El gobierno nacional habilitó la delegación temporal de rutas a las provincias, pero sin transferir recursos ni dominio. Los gobernadores deberán financiar obras con peajes privados, mientras la Nación retiene fondos del impuesto a los combustibles.
El gobierno de Javier Milei dispuso el traspaso parcial de rutas nacionales a las provincias, pero sin transferir fondos ni jurisdicción. El esquema obliga a los gobernadores a hacerse cargo de obras y mantenimiento mediante concesiones a empresas privadas bajo el régimen de peajes, mientras la Nación continúa reteniendo recursos millonarios del Impuesto a los Combustibles Líquidos (ICL) destinados por ley a infraestructura vial.
Según una denuncia presentada por un grupo de 20 diputados encabezados por Guillermo Michel y Victoria Tolosa Paz, el Gobierno retuvo ilegalmente desde diciembre de 2023 un total de $1,165 billones provenientes del ICL. Legisladores opositores advirtieron que “el desvío de los fondos del Sisvial revela una preocupante desnaturalización del objeto del fideicomiso”.
La provincialización vial, instrumentada mediante el decreto 253/26, establece una “gestión temporal” de tramos de rutas nacionales bajo el formato de una “delegación” de tareas que será “funcional, limitada, temporal y revocable”. La norma aclara que “no implica la cesión del dominio público ni la transferencia de la jurisdicción federal”.
Las provincias deberán firmar convenios específicos con Vialidad Nacional, que definirán los tramos a concesionar, el plazo de delegación, el régimen de supervisión y las auditorías de control. Las concesiones podrán extenderse hasta por 30 años, pero todas las obras y contrataciones deberán ser aprobadas por Vialidad Nacional, que conservará la facultad de revocar en cualquier momento las concesiones.
Además del costo político por el estado de las rutas, los gobernadores enfrentan otro problema: gran parte de los corredores que podrían recibir no cuentan con un flujo de tránsito suficiente para justificar económicamente el cobro de peajes. En los pocos casos en los que podrían instalarse cabinas, las tarifas serían más elevadas que las previstas en futuras concesiones nacionales.

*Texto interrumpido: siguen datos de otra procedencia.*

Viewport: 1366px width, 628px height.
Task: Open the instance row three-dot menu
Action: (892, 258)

Para el Comité Nacional de Defensa del Usuario Vial (Conaduv), el decreto “viola los principios de legalidad, razonabilidad y federalismo” y “carece de una ley formal que lo respalde”, tal como exige el artículo 75 de la Constitución. Su coordinador, Ricardo Lasca, sostuvo que “resulta inconcebible que el Estado nacional abandone su obligación de mantener en condiciones de transitabilidad la red vial, más aún cuando recauda anualmente sumas multimillonarias del ICL”.